Tugas.
a) Salin dengan persis bagian dari kutipan tentang koin yang jatuh di depan lift, mulai dari kata-kata "Hei, tapi ini" dan berhenti setelah kata-kata "alih-alih memberi bantuan.".
b) Tuliskan lanjutan kutipan tentang perempuan yang menjatuhkan koin di depan lift apartemen, dimulai tepat sesudah kalimat terakhirnya.

Kutipan Sumber.

------------------------------

Seorang perempuan baru saja menjatuhkan koin sesaat setelah keluar dari pintu lift apartemen. Jika ini merupakan sebuah serial cantik maka kelanjutan ceritanya adalah: akan ada lelaki tampan dengan tubuh atletis—yang juga baru saja keluar dari lift, membalikkan badan, mendekati perempuan tersebut lantas membantunya mengumpulkan uang koin yang berserakan di lantai. Setelah itu mereka kemudian mengobrol ringan, bertukar akun sosial media dan malam harinya saling berkirim pesan obrolan sambil membayangkan satu sama lain.
Jika ini adalah cerita detektif, maka tentu saja perempuan tadi sengaja menjatuhkan koin di depan pintu lift, untuk mengetahui nomor kamar apartemen lelaki yang baru saja keluar lift dan sejak tadi terus dia amati karena mencurigai lelaki tersebut sebagai salah satu tersangka pencurian sebuah barang antik di museum. Dan jika ini adalah cerita horor, maka lelaki yang baru saja keluar dari lift tadi akan tiba-tiba menghilang lantas koin-koin yang berceceran di lantai bergerak sendiri kemudian secara misterius mengeluarkan cairan berwarna merah mirip darah, di mana selanjutnya pergerakan koin akan terhenti mana kala telah usai membentuk sebuah kata, yang lebih mirip pesan-menakutkan: M a t i.
Hei, tapi ini kan realita. Saya tandaskan lagi : REALITA. Cerita-cerita di atas tidak mungkin terjadi. Jika seorang perempuan menjatuhkan uang koin di depan lift apartemen, itu tandanya dia perempuan ceroboh yang hidupnya ribet dan rada culun (semoga yang pernah menjatuhkan uang koin tidak merasa tersinggung membaca ini). Tidak mungkin datang laki-laki tampan yang mendekati, atau menghilang secara tiba-tiba. Kalaupun ada, lelaki itu hanya akan menertawakan, alih-alih memberi bantuan.

------------------------------

Catatan Data.
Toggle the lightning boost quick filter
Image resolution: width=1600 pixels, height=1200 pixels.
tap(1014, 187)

------------------------------

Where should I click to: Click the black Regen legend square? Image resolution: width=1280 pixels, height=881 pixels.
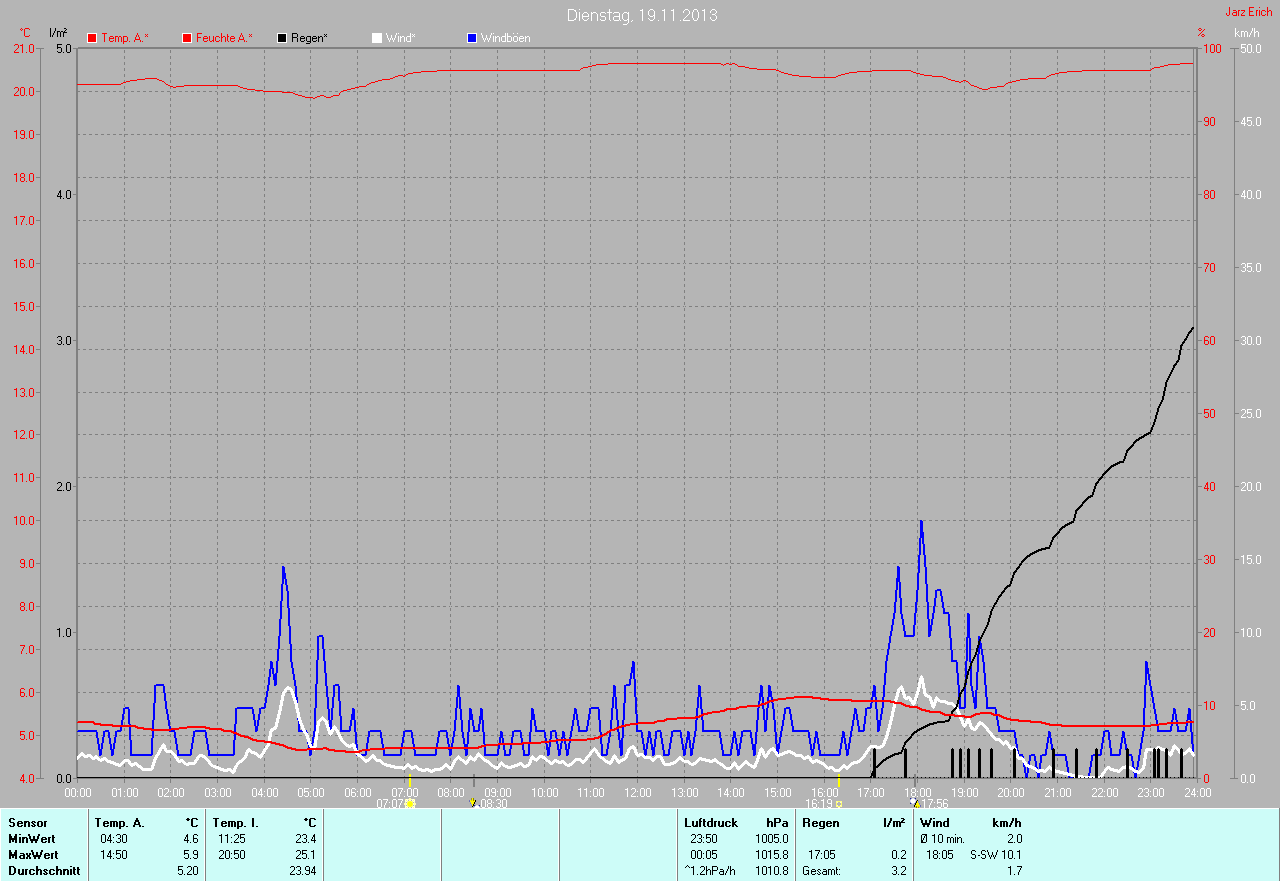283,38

------------------------------

Soal Terjawab.
a)
Hei, tapi ini kan realita. Saya tandaskan lagi : REALITA. Cerita-cerita di atas tidak mungkin terjadi. Jika seorang perempuan menjatuhkan uang koin di depan lift apartemen, itu tandanya dia perempuan ceroboh yang hidupnya ribet dan rada culun (semoga yang pernah menjatuhkan uang koin tidak merasa tersinggung membaca ini). Tidak mungkin datang laki-laki tampan yang mendekati, atau menghilang secara tiba-tiba. Kalaupun ada, lelaki itu hanya akan menertawakan, alih-alih memberi bantuan.

b)
Perempuan cerdas, praktis, dan kekinian tentu saja tidak lagi menyimpan koin di dalam tasnya—maupun dompet atau saku jaket. Sebab mereka telah menggunakan sistem pembayaran masa kini berupa uang elektronik.
Hari gini masih enggak tahu uang elektronik? Ehahahaha (tertawa ala Anggun). Baiklah akan saya jelaskan. Jadi uang elektronik merupakan sejumlah uang yang disetorkan di muka, disimpan secara elektronik, digunakan untuk pembayaran ke selain penerbit (pihak ketiga) di mana melalui persetujuan Bank Indonesia berhak menerbitkan semacam chip untuk kemudian dapat digunakan oleh pemilik chip yang telah terdaftar tersebut. Selain dalam bentuk chip (kartu), uang elektronik juga kita jumpai dalam bentuk dompet digital yang berbasis pada pada server di mana penggunaannya bisa melalui ponsel cerdas kita.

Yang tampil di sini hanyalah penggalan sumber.